At New Community Extended Care, our relationship with family members is critically important. Our vision for holistic care involves your input in creating a plan of care for your loved one. We value your feedback on the services provided to your loved one. At New Community Extended Care, your loved one is our priority.
Schedule A Tour
Call us today to visit New Community Extended Care. We are located at 266 South Orange Avenue in Newark, New Jersey, and welcome visits Mondays through Fridays from 9 a.m. to 5 p.m. Contact our Admissions Coordinator Rhonda Nobles at 973-585-9610 or firstname.lastname@example.org.
- Workshops and support services
- Family education
- Respite care
- Mental and behavior health counseling services at New Community Family Service Bureau
- One-stop community resources at the New Community Family Success Center
Support groups can provide a lifeline for caregivers, especially those caring for a loved one diagnosed with Alzheimer’s disease. The Alzheimer’s Support Group meets monthly at New Community Extended Care , 266 South Orange Avenue in Newark. The meetings are free and held the first Saturday of the month from 12 to 2 p.m. Refreshments are served.
According to the Alzheimer’s Association, Alzheimer’s is a progressive and fatal brain disease causing memory loss and problems with thinking and behavior severe enough to affect work, lifelong hobbies and social life. An estimated 5.3 million Americans are living with the disease, including more than 350,000 individuals and their care partners in New Jersey. For more information on the Alzheimer’s Support Group, call the front desk at 973-624-2020.
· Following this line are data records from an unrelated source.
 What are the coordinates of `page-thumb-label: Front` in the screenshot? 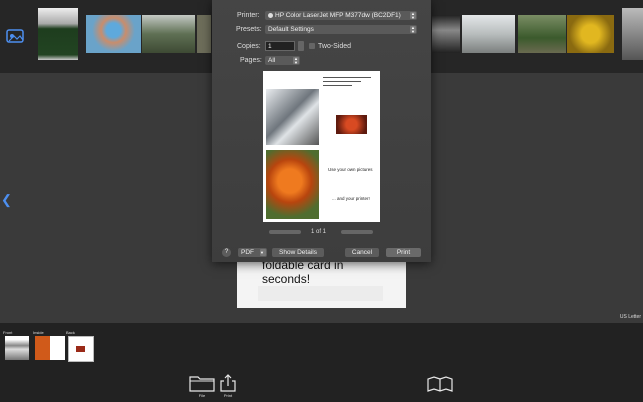 It's located at (8, 332).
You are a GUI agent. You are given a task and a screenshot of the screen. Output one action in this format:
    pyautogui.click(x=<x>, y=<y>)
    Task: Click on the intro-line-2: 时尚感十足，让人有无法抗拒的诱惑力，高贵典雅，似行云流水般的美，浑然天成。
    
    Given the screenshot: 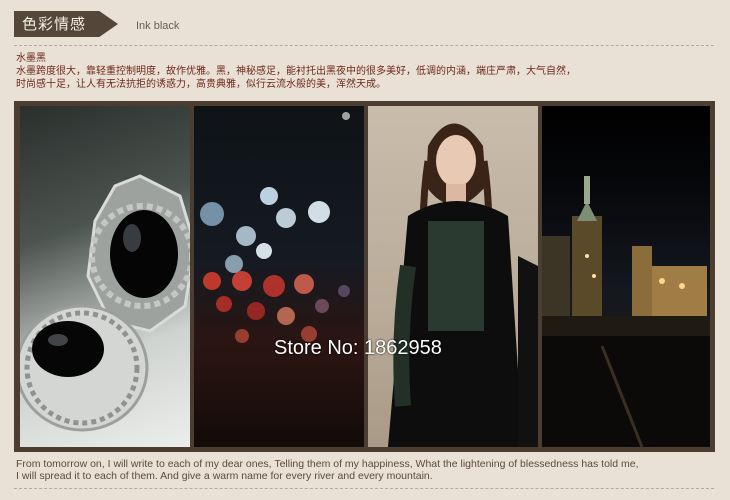 What is the action you would take?
    pyautogui.click(x=201, y=84)
    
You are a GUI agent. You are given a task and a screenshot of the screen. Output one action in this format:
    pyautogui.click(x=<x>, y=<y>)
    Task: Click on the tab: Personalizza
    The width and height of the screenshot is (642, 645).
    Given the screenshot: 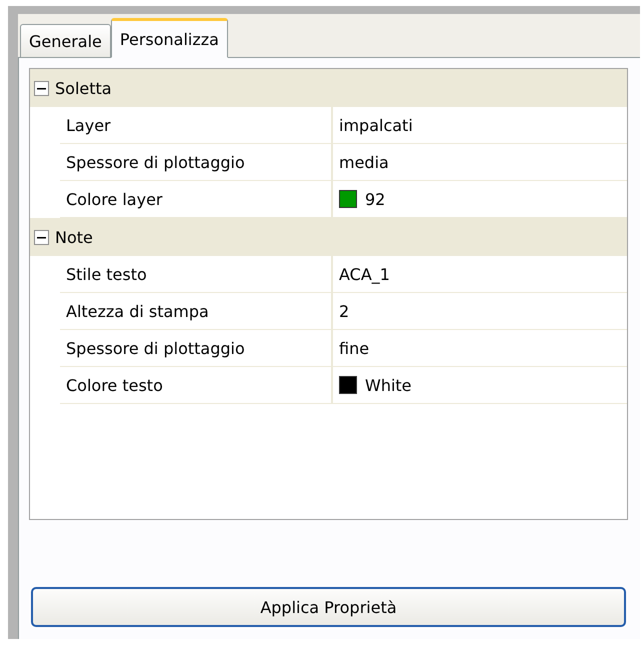 What is the action you would take?
    pyautogui.click(x=169, y=38)
    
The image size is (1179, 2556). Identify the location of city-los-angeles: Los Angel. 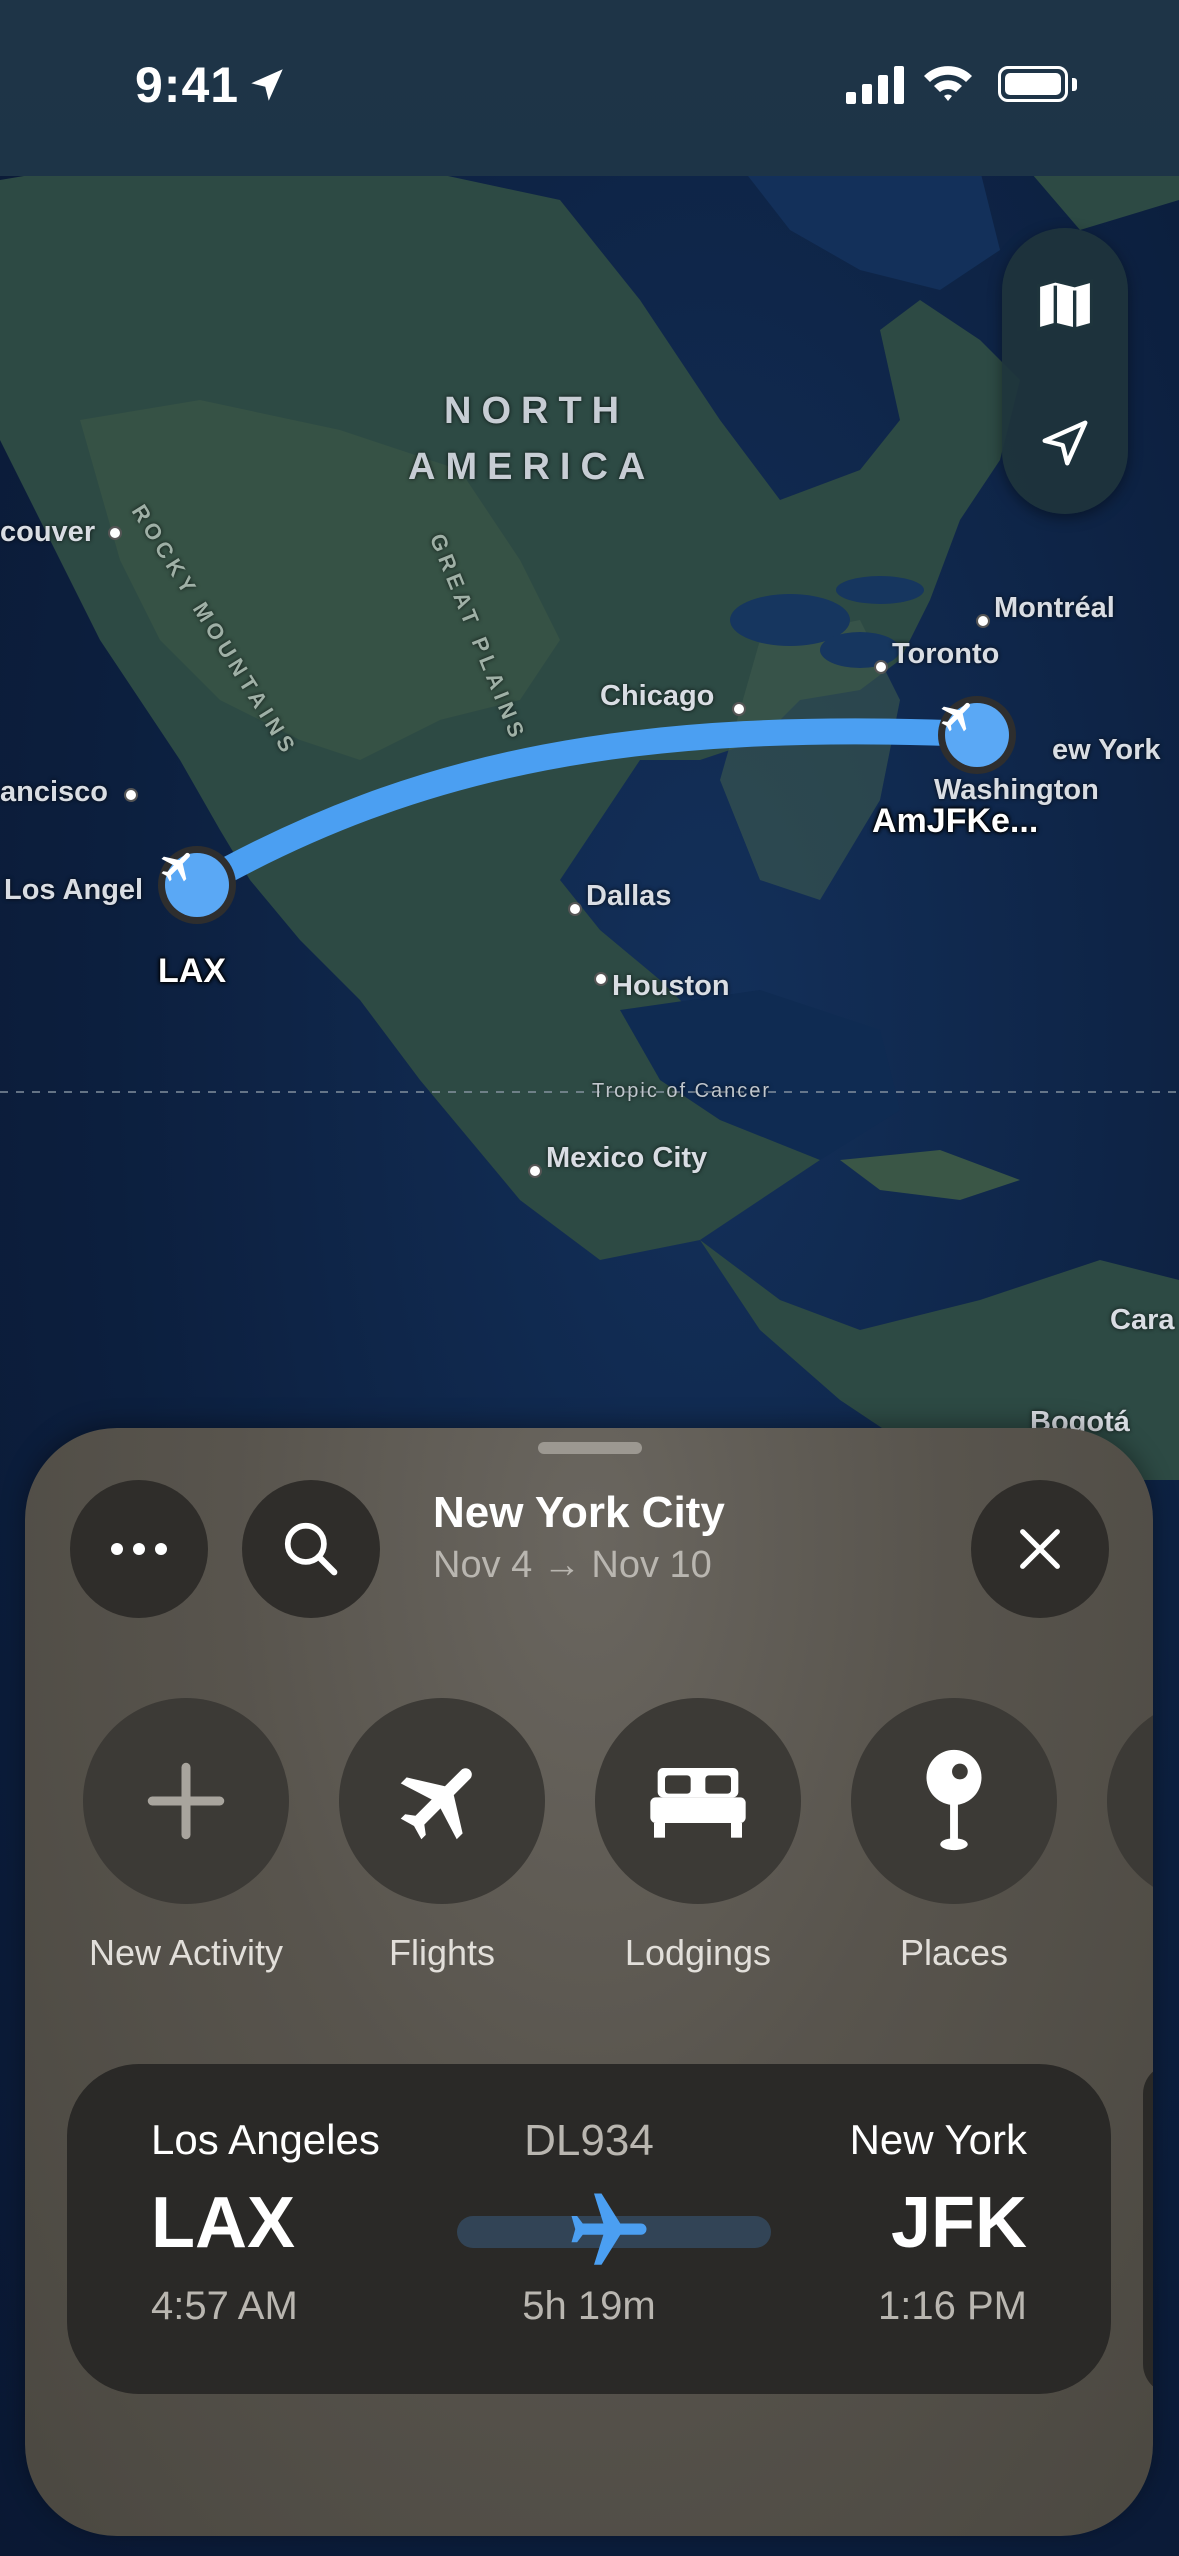
(74, 890).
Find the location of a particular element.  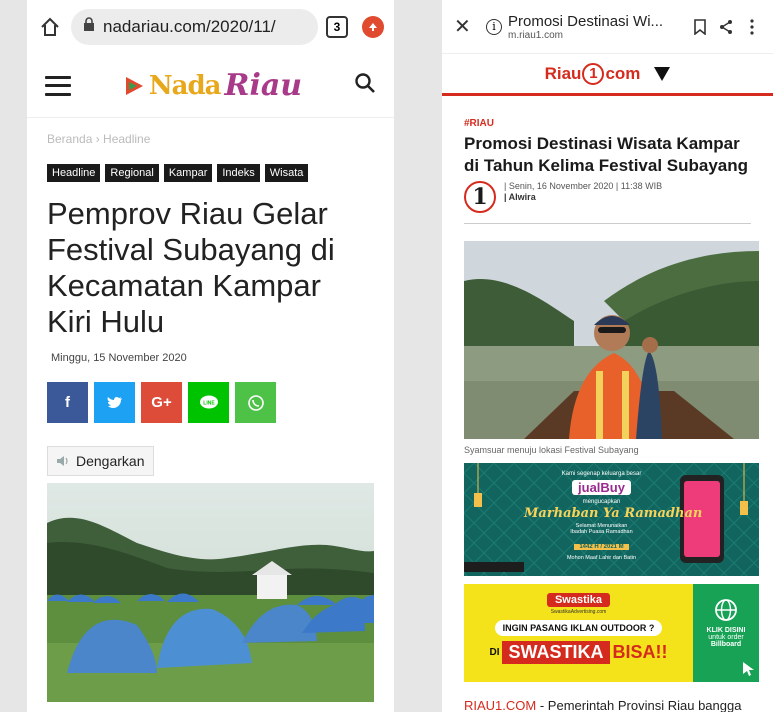

site-logo: Nada Riau is located at coordinates (212, 86).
Our mission is to touch people’s lives through holistic care at New Community Extended Care. Read the stories of these three residents to see how we are bringing a healing touch to members of our community.
Name: Kenneth Watson
Background: A month after Kenneth Watson suffered a stroke, he came to New Community Extended Care with serious challenges. “I couldn’t walk,” recalled Watson, whose speech was also affected by his stroke. Less than two months after his five to six times a week rehab regimen, Watson is back on his feet but it wasn’t without hard work. “I can say that they put me to work but they know their limitations,” he said. “I had a lot of fun. They always made me laugh,” Watson added. Watson’s speech has also improved and he said he’s able to carry on longer conversations with greater ease. “Every day you want to come to therapy because there’s so much love and it makes you want to come,” he said. “I’m going to miss it.”
Name: Peggy Trotman
Background: Peggy Trotman’s schedule for therapy appointments was intensive: one to two hours a day, six days a week. But the payoff has been priceless, she said. “I feel myself walking better. I’m not stumbling,” she said. Trotman came to NCC Extended Care after dealing with heart issues, dizziness, and getting a pacemaker in February. She had stayed at Extended Care in 2011 and wanted to return a second time for her most recent rehab stint. “Everybody here was so nice, I wanted to come back,” said Trotman, who previously struggled to walk but can now stroll outside with minor assistance from a cane. “I would recommend it to anybody, I really would,” she said of the rehab. “You need to do it in order to get strong and get back your health.”
Name: Phyllis Burns
Background: Phyllis Burns says she deals with several different health issues—an irregular heartbeat, arthritis, and being legally blind—so when she fell off her bed at home and blacked out, she needed a lot of support in her recovery. The fall impacted both her left arm and leg, so Burns had to work on small improvements, such as increasing foot movements. “At first, I didn’t want to be here. I was down and out,” she acknowledged. Gradually, as her condition improved, Burns advanced to lifting a bar and focused on regaining her balance. She also found the staff to be her source of support throughout the process. “I call them my angels. They came into my room to encourage me,” she said during her stay at the nursing home.